Task objective: Your reply should be the following data, copied exactly.

Extracted entries:
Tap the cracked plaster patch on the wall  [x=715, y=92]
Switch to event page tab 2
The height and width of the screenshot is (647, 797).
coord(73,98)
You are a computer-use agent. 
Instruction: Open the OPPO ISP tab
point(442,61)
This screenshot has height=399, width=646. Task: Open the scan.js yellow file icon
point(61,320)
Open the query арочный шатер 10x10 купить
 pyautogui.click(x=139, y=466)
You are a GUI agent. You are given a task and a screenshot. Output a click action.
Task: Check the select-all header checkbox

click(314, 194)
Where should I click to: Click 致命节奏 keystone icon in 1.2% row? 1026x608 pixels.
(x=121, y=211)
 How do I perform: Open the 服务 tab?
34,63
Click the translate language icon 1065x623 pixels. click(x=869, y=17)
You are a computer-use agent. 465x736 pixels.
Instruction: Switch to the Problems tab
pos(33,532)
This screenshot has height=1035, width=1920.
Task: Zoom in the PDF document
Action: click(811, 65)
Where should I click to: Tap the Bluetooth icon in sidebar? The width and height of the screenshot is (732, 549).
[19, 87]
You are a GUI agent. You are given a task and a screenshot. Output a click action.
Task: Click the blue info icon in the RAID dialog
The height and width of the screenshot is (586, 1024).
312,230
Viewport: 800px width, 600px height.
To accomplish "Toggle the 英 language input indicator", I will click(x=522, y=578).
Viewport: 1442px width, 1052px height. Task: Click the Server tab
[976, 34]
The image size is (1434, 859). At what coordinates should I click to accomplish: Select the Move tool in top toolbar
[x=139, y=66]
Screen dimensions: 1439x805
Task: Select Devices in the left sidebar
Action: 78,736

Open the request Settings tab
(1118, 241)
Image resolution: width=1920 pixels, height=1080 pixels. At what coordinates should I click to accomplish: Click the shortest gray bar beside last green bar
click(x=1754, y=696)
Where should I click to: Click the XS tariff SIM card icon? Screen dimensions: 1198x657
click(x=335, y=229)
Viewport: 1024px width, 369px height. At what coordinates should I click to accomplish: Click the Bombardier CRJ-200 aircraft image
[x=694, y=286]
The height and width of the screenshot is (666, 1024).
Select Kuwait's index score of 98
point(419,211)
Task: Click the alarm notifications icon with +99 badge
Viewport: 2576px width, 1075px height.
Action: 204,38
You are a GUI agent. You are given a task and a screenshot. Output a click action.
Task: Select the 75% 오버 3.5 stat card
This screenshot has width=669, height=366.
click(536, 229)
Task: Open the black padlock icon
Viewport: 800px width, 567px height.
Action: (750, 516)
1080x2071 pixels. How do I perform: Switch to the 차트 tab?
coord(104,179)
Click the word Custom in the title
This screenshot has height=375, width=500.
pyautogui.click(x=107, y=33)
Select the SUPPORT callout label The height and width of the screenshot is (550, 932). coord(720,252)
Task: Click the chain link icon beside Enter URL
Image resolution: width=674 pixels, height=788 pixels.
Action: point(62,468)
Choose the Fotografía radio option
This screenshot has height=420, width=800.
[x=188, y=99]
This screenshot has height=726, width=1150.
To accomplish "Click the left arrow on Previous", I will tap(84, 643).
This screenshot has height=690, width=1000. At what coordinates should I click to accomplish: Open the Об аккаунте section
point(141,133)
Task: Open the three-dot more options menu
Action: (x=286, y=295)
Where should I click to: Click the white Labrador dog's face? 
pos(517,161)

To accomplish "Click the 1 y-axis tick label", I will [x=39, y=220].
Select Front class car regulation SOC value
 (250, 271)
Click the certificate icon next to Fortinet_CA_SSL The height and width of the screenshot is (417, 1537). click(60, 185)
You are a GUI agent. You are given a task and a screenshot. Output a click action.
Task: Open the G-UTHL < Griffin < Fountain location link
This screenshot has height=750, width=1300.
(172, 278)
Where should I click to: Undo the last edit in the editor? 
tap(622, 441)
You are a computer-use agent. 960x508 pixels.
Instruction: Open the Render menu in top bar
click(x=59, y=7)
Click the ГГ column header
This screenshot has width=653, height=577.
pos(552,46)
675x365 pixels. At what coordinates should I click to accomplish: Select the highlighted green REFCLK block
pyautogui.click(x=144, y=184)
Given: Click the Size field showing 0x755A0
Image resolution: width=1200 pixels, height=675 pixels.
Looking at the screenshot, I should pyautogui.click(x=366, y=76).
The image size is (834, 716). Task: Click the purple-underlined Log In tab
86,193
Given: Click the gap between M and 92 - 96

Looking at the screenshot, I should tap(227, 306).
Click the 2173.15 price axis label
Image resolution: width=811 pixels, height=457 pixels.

Exercise response:
Tap the cracked plaster patch on the wall  [x=715, y=92]
Switch to event page tab 2
The height and width of the screenshot is (647, 797).
coord(73,98)
You are a computer-use agent. 
Instruction: Open the OPPO ISP tab
point(442,61)
This screenshot has height=399, width=646. Task: Open the scan.js yellow file icon
point(61,320)
Open the query арочный шатер 10x10 купить
 pyautogui.click(x=139, y=466)
You are a GUI agent. You are given a task and a screenshot. Output a click action.
Task: Check the select-all header checkbox

click(314, 194)
Where should I click to: Click 致命节奏 keystone icon in 1.2% row? 1026x608 pixels.
(x=121, y=211)
 How do I perform: Open the 服务 tab?
34,63
Click the translate language icon 1065x623 pixels. click(x=869, y=17)
You are a computer-use agent. 465x736 pixels.
Instruction: Switch to the Problems tab
pos(33,532)
This screenshot has height=1035, width=1920.
Task: Zoom in the PDF document
Action: click(811, 65)
Where should I click to: Tap the Bluetooth icon in sidebar? The width and height of the screenshot is (732, 549).
[19, 87]
You are a GUI agent. You are given a task and a screenshot. Output a click action.
Task: Click the blue info icon in the RAID dialog
The height and width of the screenshot is (586, 1024).
312,230
Viewport: 800px width, 600px height.
To accomplish "Toggle the 英 language input indicator", I will click(x=522, y=578).
Viewport: 1442px width, 1052px height. Task: Click the Server tab
[976, 34]
The image size is (1434, 859). At what coordinates should I click to accomplish: Select the Move tool in top toolbar
[x=139, y=66]
Screen dimensions: 1439x805
Task: Select Devices in the left sidebar
Action: 78,736

Open the request Settings tab
(1118, 241)
Image resolution: width=1920 pixels, height=1080 pixels. At what coordinates should I click to accomplish: Click the shortest gray bar beside last green bar
click(x=1754, y=696)
Where should I click to: Click the XS tariff SIM card icon? Screen dimensions: 1198x657
click(x=335, y=229)
Viewport: 1024px width, 369px height. At what coordinates should I click to accomplish: Click the Bombardier CRJ-200 aircraft image
[x=694, y=286]
The height and width of the screenshot is (666, 1024).
Select Kuwait's index score of 98
point(419,211)
Task: Click the alarm notifications icon with +99 badge
Viewport: 2576px width, 1075px height.
Action: 204,38
You are a GUI agent. You are given a task and a screenshot. Output a click action.
Task: Select the 75% 오버 3.5 stat card
This screenshot has width=669, height=366.
click(536, 229)
Task: Open the black padlock icon
Viewport: 800px width, 567px height.
Action: (750, 516)
1080x2071 pixels. How do I perform: Switch to the 차트 tab?
coord(104,179)
Click the word Custom in the title
This screenshot has height=375, width=500.
pyautogui.click(x=107, y=33)
Select the SUPPORT callout label The height and width of the screenshot is (550, 932). coord(720,252)
Task: Click the chain link icon beside Enter URL
Image resolution: width=674 pixels, height=788 pixels.
Action: point(62,468)
Choose the Fotografía radio option
This screenshot has height=420, width=800.
[x=188, y=99]
This screenshot has height=726, width=1150.
To accomplish "Click the left arrow on Previous", I will tap(84, 643).
This screenshot has height=690, width=1000. At what coordinates should I click to accomplish: Open the Об аккаунте section
point(141,133)
Task: Open the three-dot more options menu
Action: (x=286, y=295)
Where should I click to: Click the white Labrador dog's face? 
pos(517,161)

To accomplish "Click the 1 y-axis tick label", I will [x=39, y=220].
Select Front class car regulation SOC value
 (250, 271)
Click the certificate icon next to Fortinet_CA_SSL The height and width of the screenshot is (417, 1537). click(60, 185)
You are a GUI agent. You are given a task and a screenshot. Output a click action.
Task: Open the G-UTHL < Griffin < Fountain location link
This screenshot has height=750, width=1300.
(172, 278)
Where should I click to: Undo the last edit in the editor? 
tap(622, 441)
You are a computer-use agent. 960x508 pixels.
Instruction: Open the Render menu in top bar
click(x=59, y=7)
Click the ГГ column header
This screenshot has width=653, height=577.
pos(552,46)
675x365 pixels. At what coordinates should I click to accomplish: Select the highlighted green REFCLK block
pyautogui.click(x=144, y=184)
Given: Click the Size field showing 0x755A0
Image resolution: width=1200 pixels, height=675 pixels.
Looking at the screenshot, I should pyautogui.click(x=366, y=76).
The image size is (834, 716). Task: Click the purple-underlined Log In tab
86,193
Given: Click the gap between M and 92 - 96

Looking at the screenshot, I should tap(227, 306).
Click the 2173.15 price axis label
Image resolution: width=811 pixels, height=457 pixels.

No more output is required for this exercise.